On 19 May 2010 22:18, Alban LEROUX <s...@paradoxal.org> wrote:
> On 2010-05-19 14:04:13 +0200, Ferenc Kovacs said:
>
>> On Wed, May 19, 2010 at 1:49 PM, Christian Schneider
>> <cschn...@cschneid.com>wrote:
>>
>>> fqqdk wrote:
>>>>
>>>> How about extending the usage of the 'final' keyword to support a
>>>
>>> java-like
>>>>
>>>> syntax?
>>>>
>>>> class Foo {
>>>> private static final $bar = 'ex' . 'pression';
>>>
>>> In my book "final" in Java gets an award for sickest abuse of a keyword.

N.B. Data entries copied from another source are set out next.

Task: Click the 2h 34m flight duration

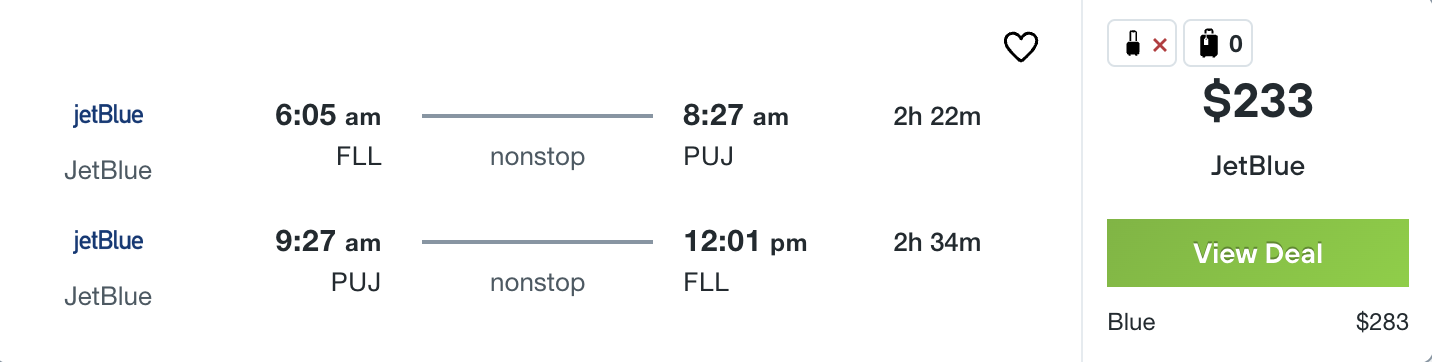Action: tap(937, 243)
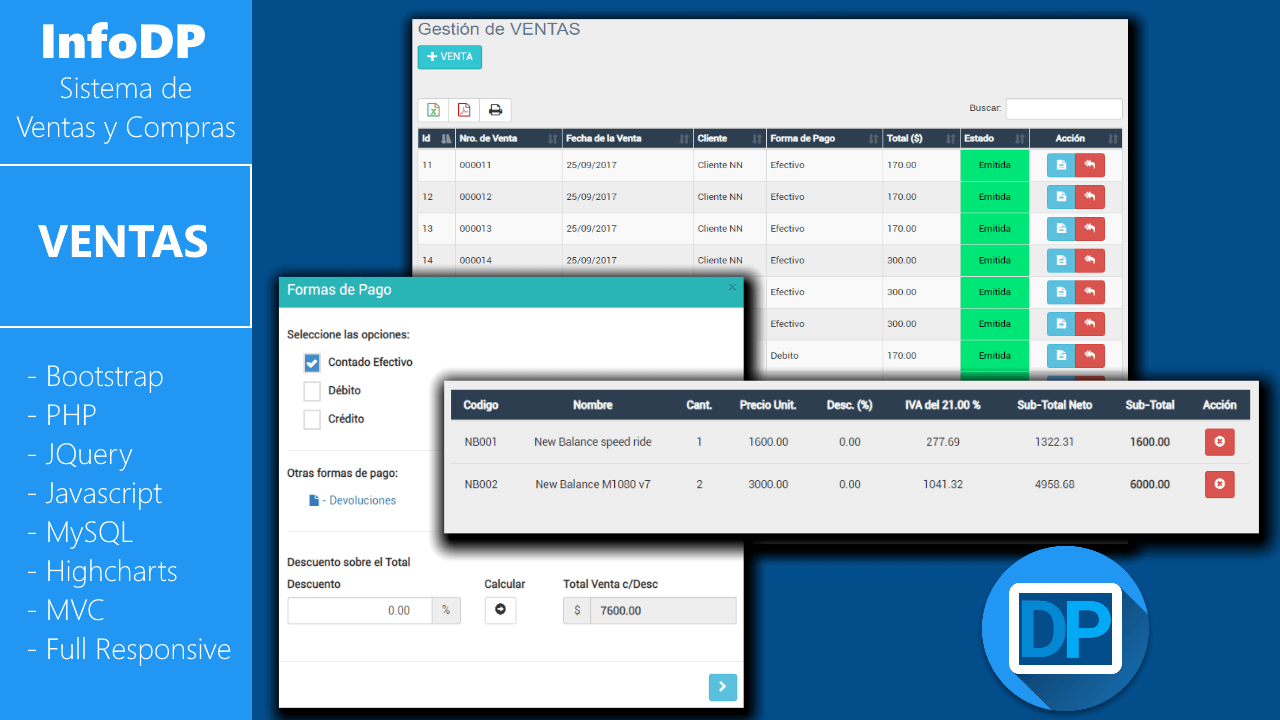Delete New Balance M1080 v7 row
Image resolution: width=1280 pixels, height=720 pixels.
click(x=1219, y=484)
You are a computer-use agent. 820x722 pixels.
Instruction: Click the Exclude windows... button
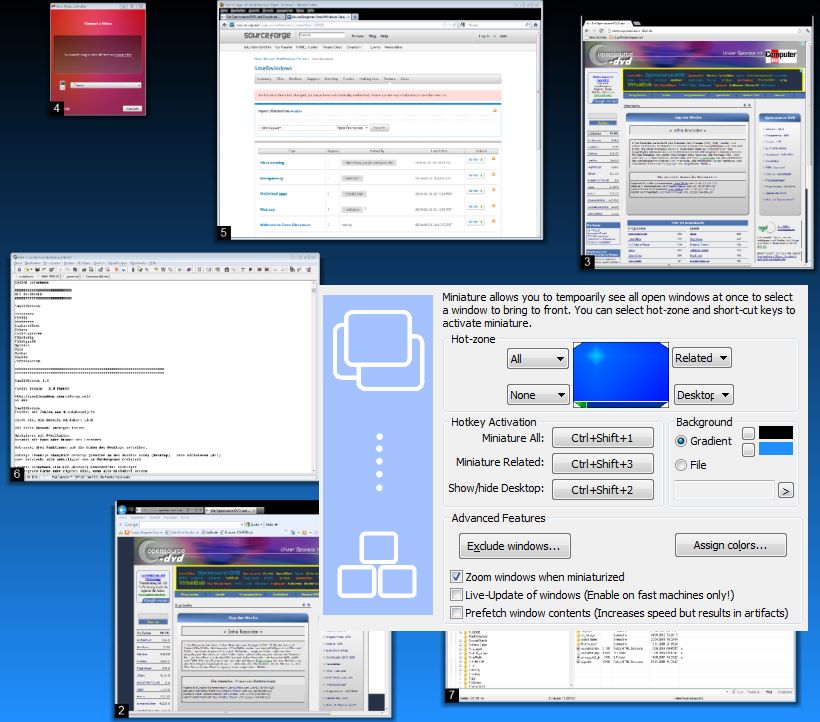pyautogui.click(x=515, y=546)
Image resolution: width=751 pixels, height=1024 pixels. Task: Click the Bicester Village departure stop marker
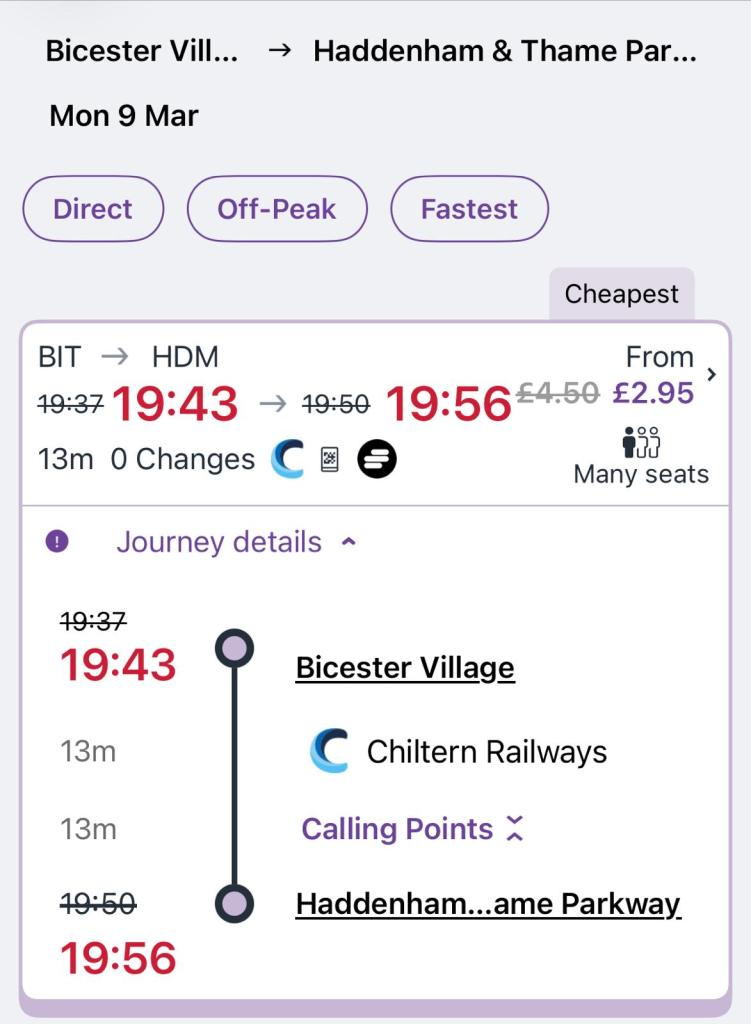click(x=235, y=648)
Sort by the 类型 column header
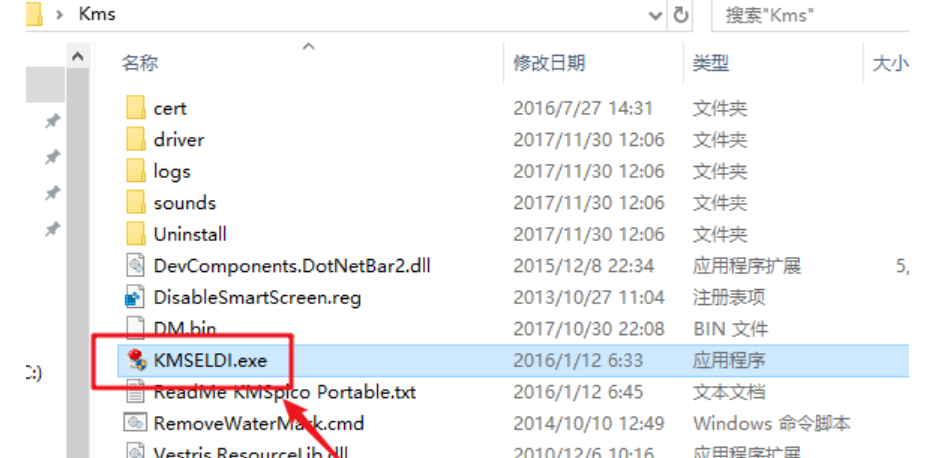The image size is (933, 458). pos(710,62)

>>> So no, I don't consider this an option. Simply use a class variable (or
>>> define()) if you need to store some runtime calculated value.
>>>
>>> "But <insert other language> can do this" alone is not sufficient as a
>>> reason to bloat PHP IMHO.
>>>
>>> - Chris
>>>
>>
>> I think that is pretty subjective, but I did suprised when I found out,
>> that
>> the global scope constants behaves differently than the class consts.
>>
>> Allowing the class consts to be initialized in runtime(if neccessary)
>> wouldn't breake any php application, only slow them.
>> Can't we do something, to allow broader usage of consts without
>> sacrificing
>> performance?
>> So I propose to add a new syntax: literal.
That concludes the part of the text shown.